UNIVERSITY OF COPENHAGEN, RICARDO ROCHAAn examination of species-level genetic diversity by researchers at the University of Copenhagen’s Natural History Museum of Denmark provides a global map of intraspecific genetic diversity for two classes of animals—amphibians and mammals. The team’s findings, published today (September 29) in Science, confirm that tropical regions harbor more genetically diverse species and show that the presence of nearby human settlements has diminished genetic diversity within the amphibian and mammalian species studied.
“The results support earlier findings, but the very large sample size in this study represents a substantial advance,” Len Gillman of the Auckland University of Technology in New Zealand who was not involved in the study wrote in an email to The Scientist. “It suggests that tropical species have a greater potential for speciation than temperate species [and] supports the hypothesis that differences in diversity across the globe are, at least to some extent, due to differences in the rate of evolution and speciation.”
The researchers pulled publicly available genetic sequence data on amphibian and mammal species, comparing cytochrome B sequences for the mitochondrial DNA (mtDNA) that included geographic information (about 27 percent of available mammal sequences examined, and 38 percent of amphibian sequences). This gave them almost 93,000 mtDNA sequences to work with, covering some 4,700 species. The researchers then analyzed the genetic diversity within small geographic patches and found that genetic diversity within species followed the familiar pattern of species richness.
“Although we knew already before that tropical areas were quite rich areas in terms of numbers of species they harbor, what we are detecting here is that not only are these areas rich in the number of species, but they also harbor populations of species that are more diverse,” said study coauthor Andreia Miraldo, a postdoc at the Natural History Museum of Denmark.
The researchers also found that the presence of humans tamped down the amount of intraspecific genetic diversity. Genetic diversity was highest among animals the wildest, most remote areas sampled, and lowest near large settlements.
“Each species has its own story to tell—of how populations are connected, how they survived changes in the environment,” said study coauthor Katharine Marske of the University of Copenhagen. “When we zoom out, we can see the story of the Earth. Basically, it lets us take these patterns that are inherently local and we can scale out.”
But not all parts of the globe have the same number of sequenced genomes. Huge tracts of Asia, Africa, and South America remain under-sampled, the researchers noted.
Even for locations that do have abundant genetic information, challenges remain.

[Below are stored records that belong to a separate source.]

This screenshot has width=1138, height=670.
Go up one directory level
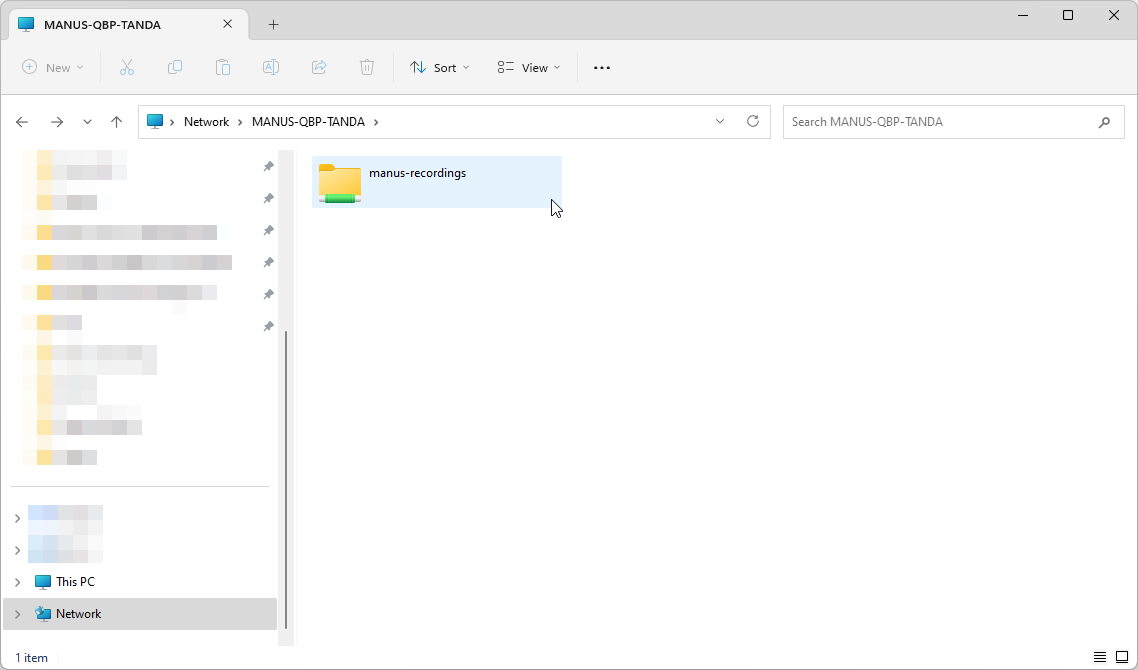(x=116, y=122)
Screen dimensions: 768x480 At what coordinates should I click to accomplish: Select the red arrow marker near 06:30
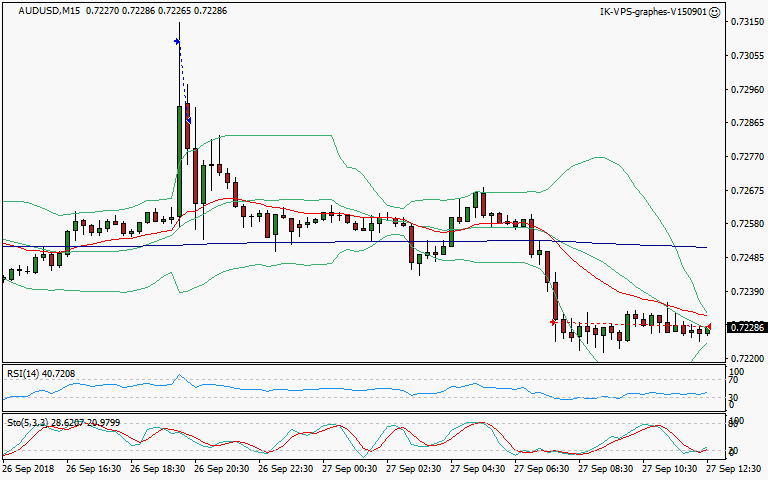[x=553, y=322]
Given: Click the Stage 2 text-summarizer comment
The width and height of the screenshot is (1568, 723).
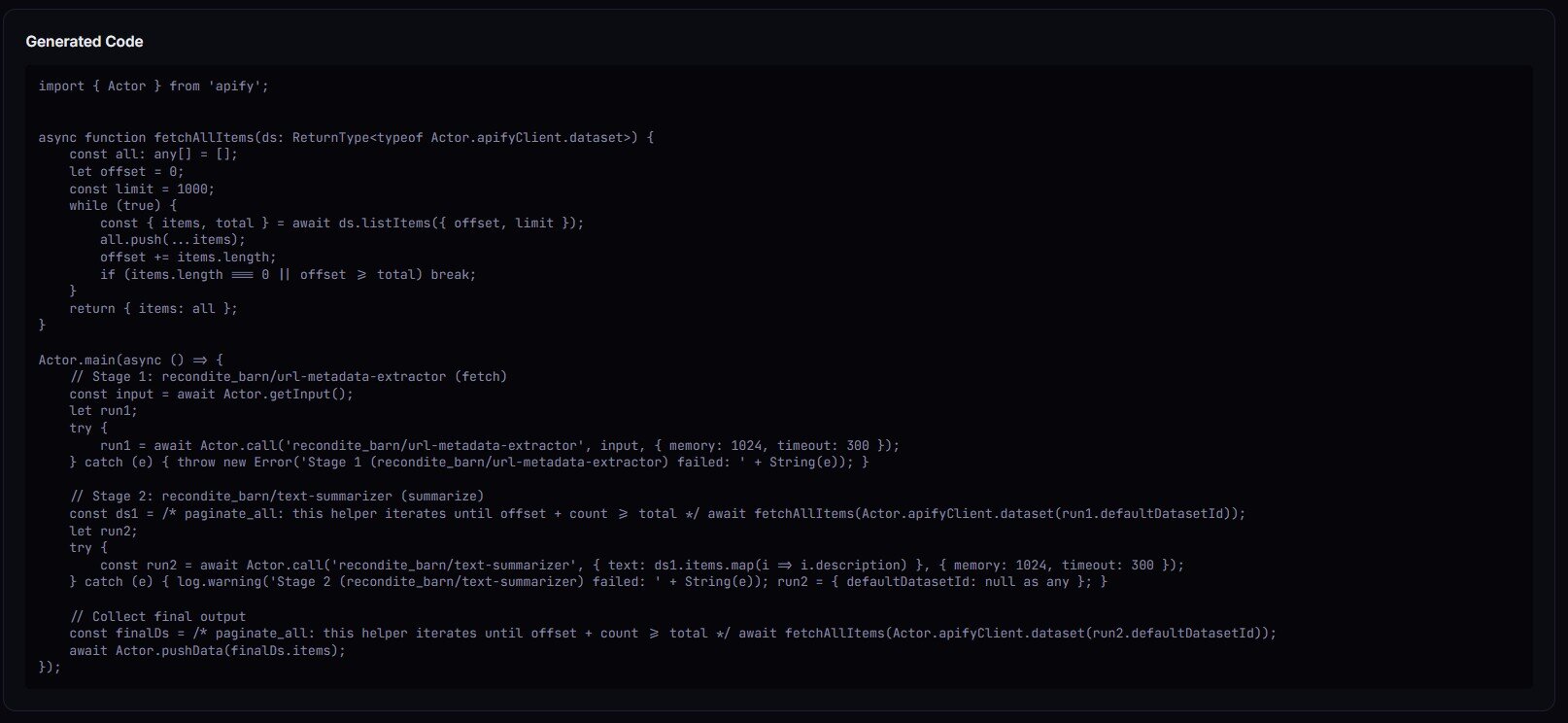Looking at the screenshot, I should coord(276,497).
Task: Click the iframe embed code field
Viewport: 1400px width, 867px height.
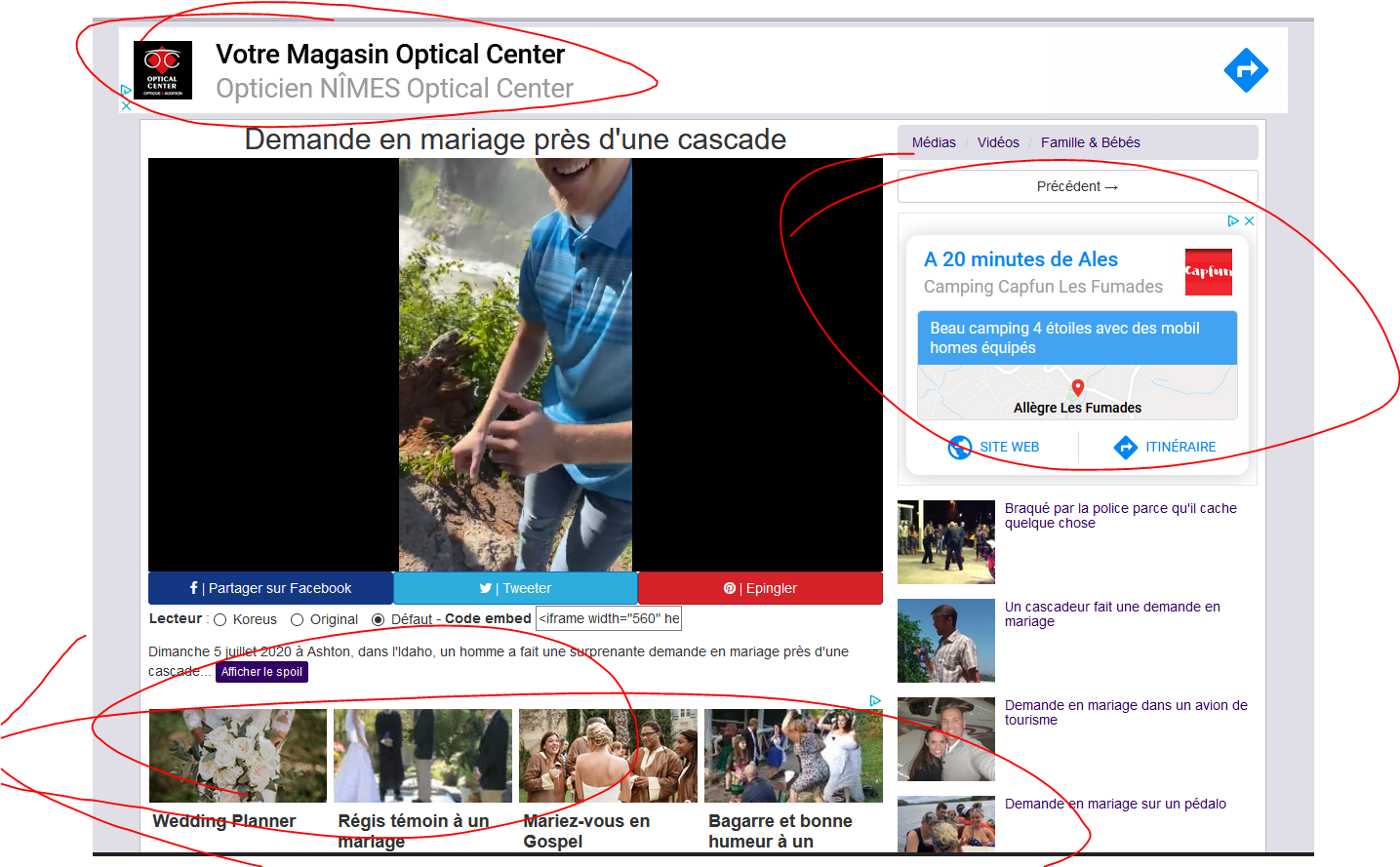Action: (x=609, y=618)
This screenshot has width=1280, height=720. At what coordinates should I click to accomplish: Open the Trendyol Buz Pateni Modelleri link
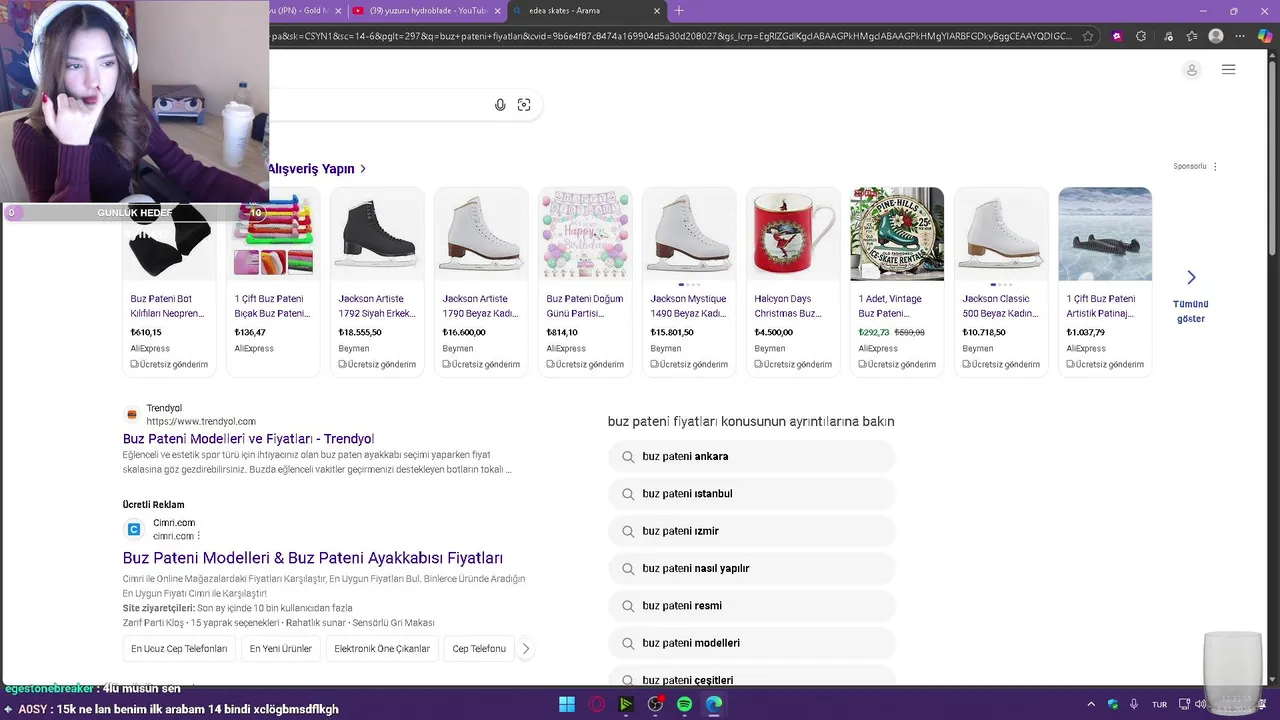pyautogui.click(x=248, y=439)
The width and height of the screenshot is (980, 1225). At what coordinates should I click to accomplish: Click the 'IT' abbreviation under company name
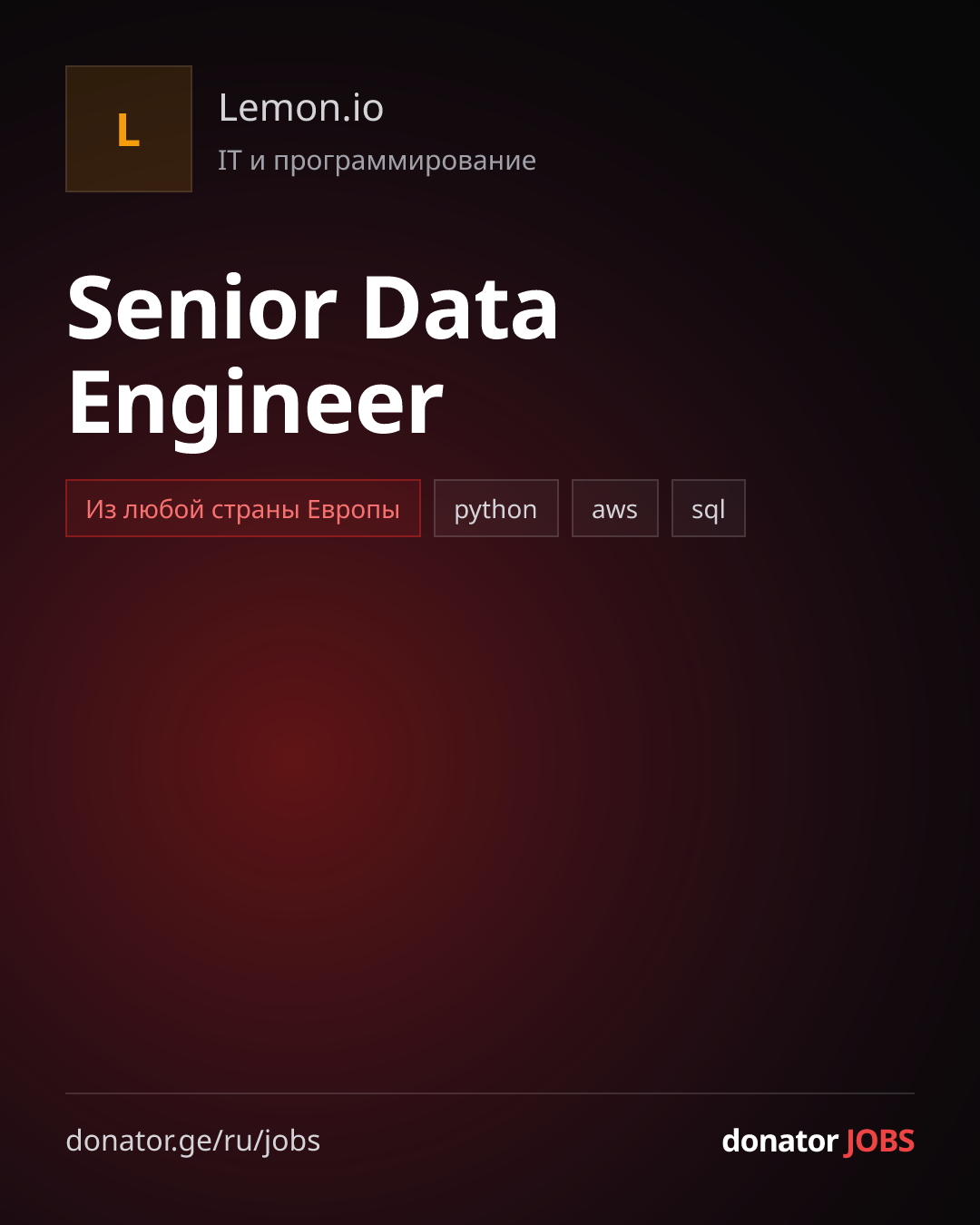point(230,161)

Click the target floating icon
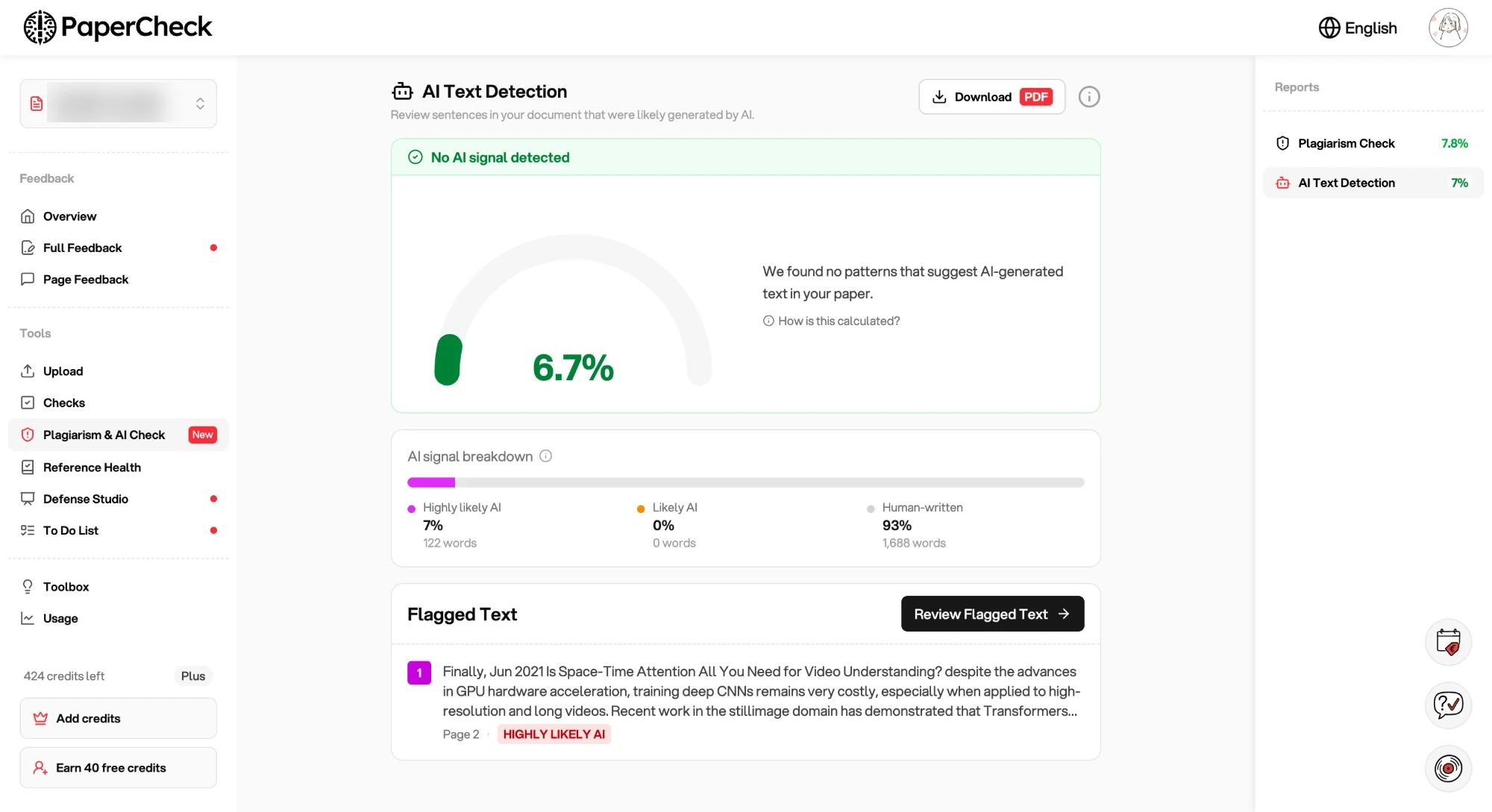[1448, 768]
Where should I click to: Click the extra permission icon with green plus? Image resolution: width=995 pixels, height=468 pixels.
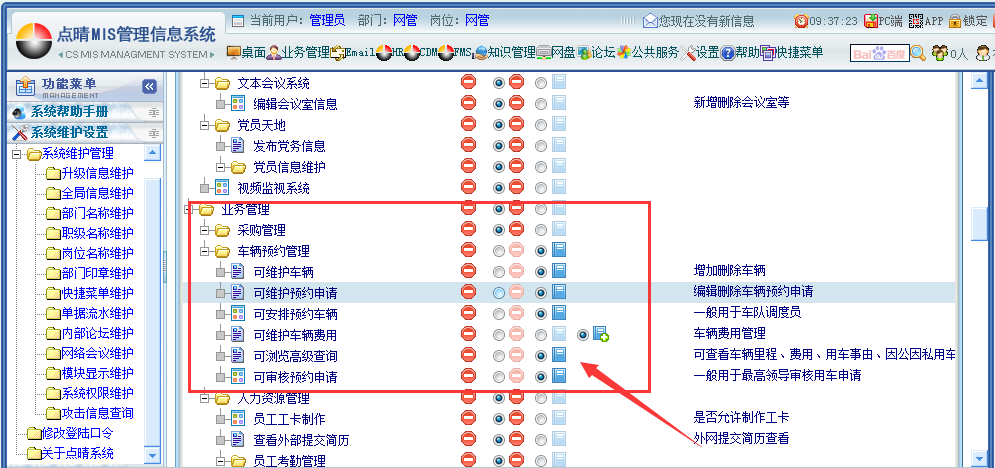pos(601,335)
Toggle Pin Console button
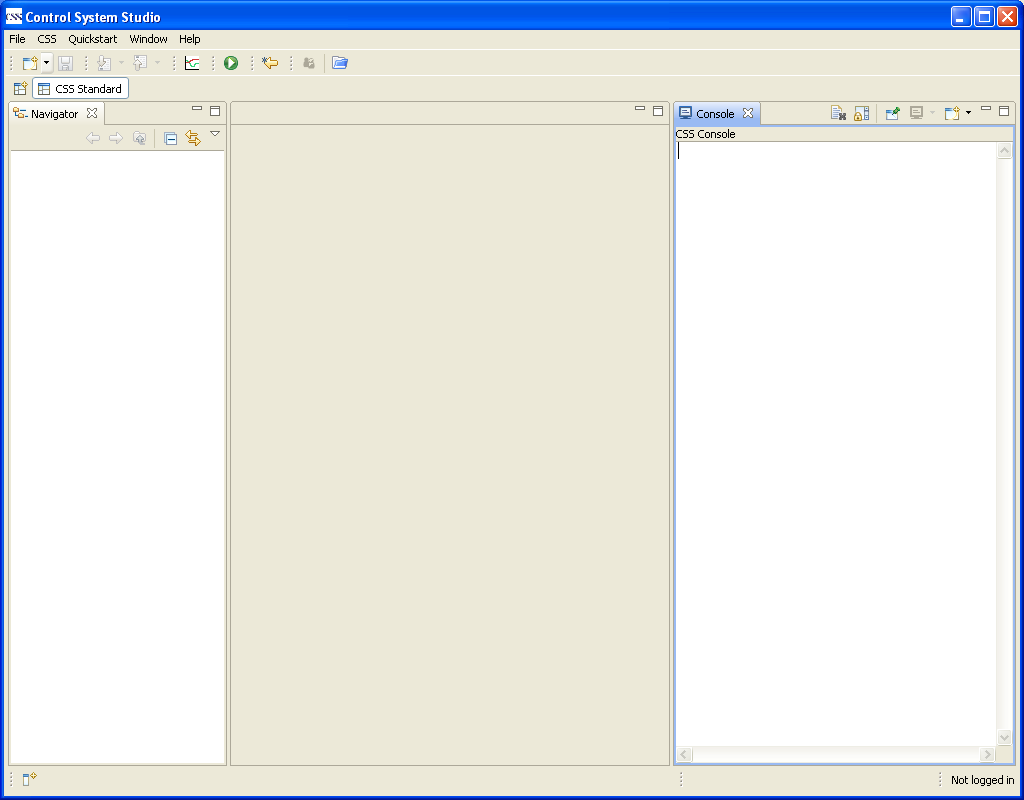 point(892,114)
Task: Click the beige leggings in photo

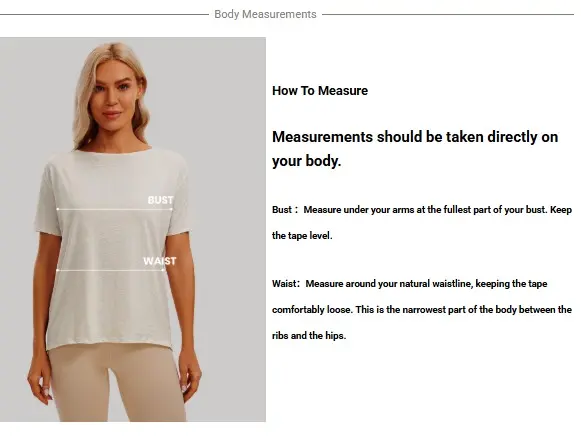Action: (119, 383)
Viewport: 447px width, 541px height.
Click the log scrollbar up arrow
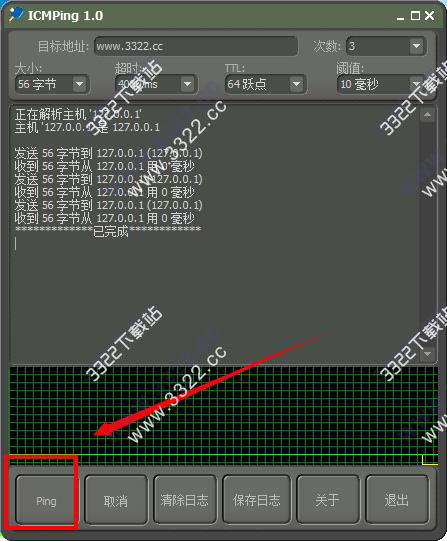pyautogui.click(x=428, y=115)
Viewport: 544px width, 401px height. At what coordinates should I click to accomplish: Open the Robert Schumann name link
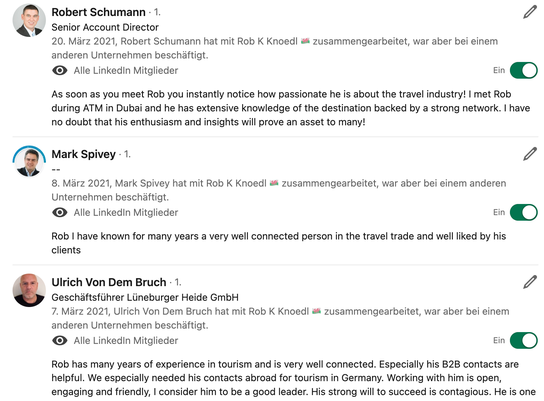pos(99,12)
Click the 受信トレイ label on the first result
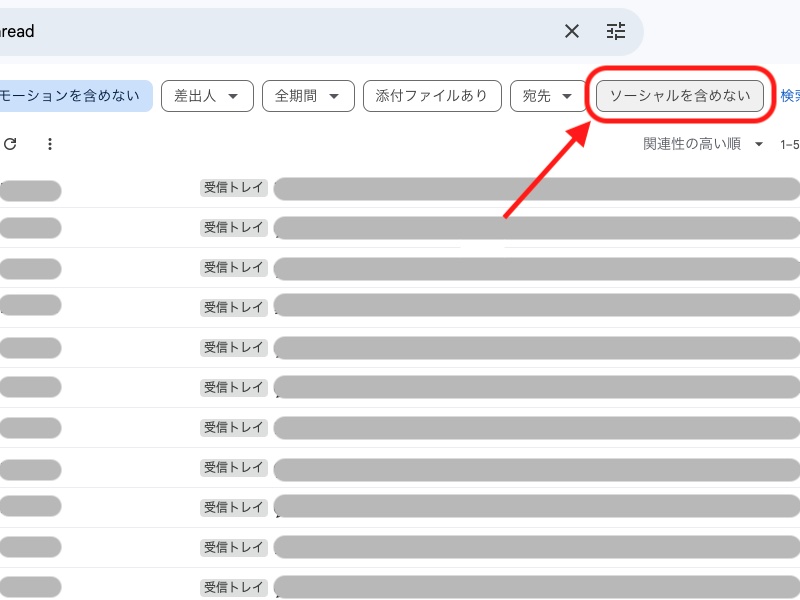Image resolution: width=800 pixels, height=600 pixels. [233, 189]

For one, scientists’ understanding of existing species is imperfect. “These higher rates of [genetic] diversity in tropical species might actually reflect . . . cryptic species,” said phylogeographer Rayna Bell of the Smithsonian Institution’s National Museum of Natural History in Washington, DC. Cryptic species are multiple species that are mistakenly classified as a single one. Until researchers have a better picture of the true number of species, this confusion will skew our understanding of intraspecific diversity, added Bell, who was not involved in the present study.
Another complication is that mtDNA diversity varies across species. “MtDNA diversity is higher in rodents than in artiodactyls (pigs, hippos, and ruminants), on average,” Nicolas Galtier of the University of Montpellier in France, who was not involved in the current study, wrote in an email. “If researchers have studied rodents more than artiodactyls in one place, and the reverse in another place, this is likely to generate spurious geographic patterns.” Including nuclear DNA in the analysis could help, Galtier suggested.
For now, the study’s authors provide a baseline with which to monitor future changes in genetic diversity, said Miraldo. “It’s a snapshot in time.”
A. Miraldo et. al., “An Anthropocene map of genetic diversity,” Science, doi:10.1126/science.aaf4381, 2016.